I recall… when I made silly little films

… and on the lines of things recalled from Ye Olde Times, there was this bit of silliness in 2010 which I’d almost forgotten… it made me laugh to see it again.

2 Replies to “I recall… when I made silly little films”

  1. No parent should ever think their children ugly! (But the analogy with one’s children is bogus I think.)

    And while it’s great to be able to look at your own creations with enough detachment to see where they can be bettered, there is a risk in it, too.

    The critics’ voices are likely right about a lot of stuff, of course.
    Even so, they may also be unable to see that some of the bits they think ugly are also the bits which are truly original and new – your own voice in fact – and are worth cultivating and developing.
    You may end up blandifying and conventionalising your work if you pay them too much heed.

    You thought you were right then, and think so now, although you’ve changed your views to fall in line with the cirtics’.

    Playing devil’s advocate I would suggest that you should look at the ugly bits and make them even uglier to make your voice stronger and more unique.

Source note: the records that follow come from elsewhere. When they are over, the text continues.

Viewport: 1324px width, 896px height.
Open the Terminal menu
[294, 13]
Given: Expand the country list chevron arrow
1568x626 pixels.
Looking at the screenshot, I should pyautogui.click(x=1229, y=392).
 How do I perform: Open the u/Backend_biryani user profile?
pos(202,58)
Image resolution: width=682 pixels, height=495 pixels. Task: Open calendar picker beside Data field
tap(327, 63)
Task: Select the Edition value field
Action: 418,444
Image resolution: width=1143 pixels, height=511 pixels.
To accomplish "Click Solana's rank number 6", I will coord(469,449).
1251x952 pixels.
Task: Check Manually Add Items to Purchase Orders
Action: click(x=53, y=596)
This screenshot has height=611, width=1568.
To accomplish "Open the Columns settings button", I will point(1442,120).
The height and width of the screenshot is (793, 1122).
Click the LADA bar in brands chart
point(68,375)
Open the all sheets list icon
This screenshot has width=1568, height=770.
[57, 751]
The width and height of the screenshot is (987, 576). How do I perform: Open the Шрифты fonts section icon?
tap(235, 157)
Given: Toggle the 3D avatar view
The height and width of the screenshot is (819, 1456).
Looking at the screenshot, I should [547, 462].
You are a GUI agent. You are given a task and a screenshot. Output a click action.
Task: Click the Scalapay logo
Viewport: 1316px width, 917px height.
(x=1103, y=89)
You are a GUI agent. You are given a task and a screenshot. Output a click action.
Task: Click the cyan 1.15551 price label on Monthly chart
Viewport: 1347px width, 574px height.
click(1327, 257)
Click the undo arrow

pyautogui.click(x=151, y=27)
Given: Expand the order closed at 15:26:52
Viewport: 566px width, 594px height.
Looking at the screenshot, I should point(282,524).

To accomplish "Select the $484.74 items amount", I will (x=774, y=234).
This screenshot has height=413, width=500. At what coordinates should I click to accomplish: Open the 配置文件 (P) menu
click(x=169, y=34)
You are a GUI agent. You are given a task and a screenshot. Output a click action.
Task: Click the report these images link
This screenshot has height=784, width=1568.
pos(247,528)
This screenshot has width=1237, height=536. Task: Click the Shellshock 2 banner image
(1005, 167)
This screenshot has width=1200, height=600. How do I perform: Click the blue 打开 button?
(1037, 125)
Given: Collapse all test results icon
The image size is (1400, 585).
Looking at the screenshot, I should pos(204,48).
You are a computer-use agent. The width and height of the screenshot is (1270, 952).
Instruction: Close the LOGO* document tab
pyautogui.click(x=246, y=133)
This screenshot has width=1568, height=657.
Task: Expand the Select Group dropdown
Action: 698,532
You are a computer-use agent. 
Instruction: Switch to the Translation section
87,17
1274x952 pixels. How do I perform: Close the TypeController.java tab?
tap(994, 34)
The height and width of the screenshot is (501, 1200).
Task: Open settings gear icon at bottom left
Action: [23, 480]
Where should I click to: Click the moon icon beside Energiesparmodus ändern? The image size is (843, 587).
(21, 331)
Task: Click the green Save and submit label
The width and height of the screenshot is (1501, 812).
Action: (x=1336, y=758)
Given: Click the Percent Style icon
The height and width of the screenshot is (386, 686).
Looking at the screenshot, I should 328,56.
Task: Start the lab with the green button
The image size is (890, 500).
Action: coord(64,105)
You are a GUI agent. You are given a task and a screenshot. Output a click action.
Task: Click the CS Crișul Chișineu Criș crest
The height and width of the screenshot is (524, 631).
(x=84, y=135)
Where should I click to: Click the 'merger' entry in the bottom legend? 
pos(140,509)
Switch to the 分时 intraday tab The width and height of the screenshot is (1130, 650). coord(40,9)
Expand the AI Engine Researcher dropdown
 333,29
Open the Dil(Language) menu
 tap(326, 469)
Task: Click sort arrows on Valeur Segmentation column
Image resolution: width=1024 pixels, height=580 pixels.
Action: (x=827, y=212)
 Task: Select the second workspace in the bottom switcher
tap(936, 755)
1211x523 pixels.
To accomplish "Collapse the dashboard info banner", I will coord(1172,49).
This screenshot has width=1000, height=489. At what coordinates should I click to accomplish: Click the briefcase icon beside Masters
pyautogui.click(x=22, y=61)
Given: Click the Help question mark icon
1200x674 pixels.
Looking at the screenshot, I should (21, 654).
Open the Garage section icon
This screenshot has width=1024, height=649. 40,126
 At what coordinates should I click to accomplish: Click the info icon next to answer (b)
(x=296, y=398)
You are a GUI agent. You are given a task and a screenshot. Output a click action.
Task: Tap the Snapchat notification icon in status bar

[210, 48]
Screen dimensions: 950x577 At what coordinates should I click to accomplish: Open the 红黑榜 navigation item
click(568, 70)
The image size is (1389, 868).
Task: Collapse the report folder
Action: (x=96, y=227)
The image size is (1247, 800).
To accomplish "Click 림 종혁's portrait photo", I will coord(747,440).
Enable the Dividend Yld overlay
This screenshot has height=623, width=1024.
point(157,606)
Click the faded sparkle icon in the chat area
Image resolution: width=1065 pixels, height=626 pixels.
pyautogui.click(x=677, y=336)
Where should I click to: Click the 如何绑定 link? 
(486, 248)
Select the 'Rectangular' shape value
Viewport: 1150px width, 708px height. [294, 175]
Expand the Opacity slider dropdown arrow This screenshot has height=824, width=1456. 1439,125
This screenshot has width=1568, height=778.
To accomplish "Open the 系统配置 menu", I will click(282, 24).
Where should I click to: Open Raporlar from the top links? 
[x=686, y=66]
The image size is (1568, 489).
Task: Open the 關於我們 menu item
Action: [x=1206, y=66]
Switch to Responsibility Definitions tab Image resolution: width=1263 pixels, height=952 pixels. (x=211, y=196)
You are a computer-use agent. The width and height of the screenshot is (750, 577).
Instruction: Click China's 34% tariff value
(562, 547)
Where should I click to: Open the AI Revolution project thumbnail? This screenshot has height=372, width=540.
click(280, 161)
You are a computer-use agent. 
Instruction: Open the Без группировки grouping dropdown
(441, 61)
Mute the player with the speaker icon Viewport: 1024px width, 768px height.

    1. Yes, in many respects I would agree – and I do like the notion of finding the ugly bits and making them more ugly. One reason I adore stereotypical characters (and cartooning them further) is because those who Dictate The Rules get pissed off with ’em.

      But in this instance, I really do find some of the passages overwrought. Perhaps they could be even more so (and thus exaggerating in a Voice way)… but the whole book would then need to echo that technique… and I don’t want to re-work the whole book as there’s much about it I’m content with.

      I think perhaps the Libran balance is found in – as you say – accepting some criticism… listening, at least… but never letting this interfere with the overall aim and writerly voice of a piece.

      I once read a wonderful (unpublished) book – the author will remain anonymous – and it was so damned fabulous, pushing boundaries and having a clear, very clear, voice. The author listened to professionals, their criticisms, and changed the book to suit. I re-read that manuscript and the soul of the book had been lost in the changes. It was a perfect example of what you say: “blandifying and conventionalising”. And it was a sad thing to see. So, yes, in the main I agree with you – but I also believe that many authors (myself included) are often too precious about their work to at least *listen* and *consider* the views of those weary souls who’ve read a great deal of drafts.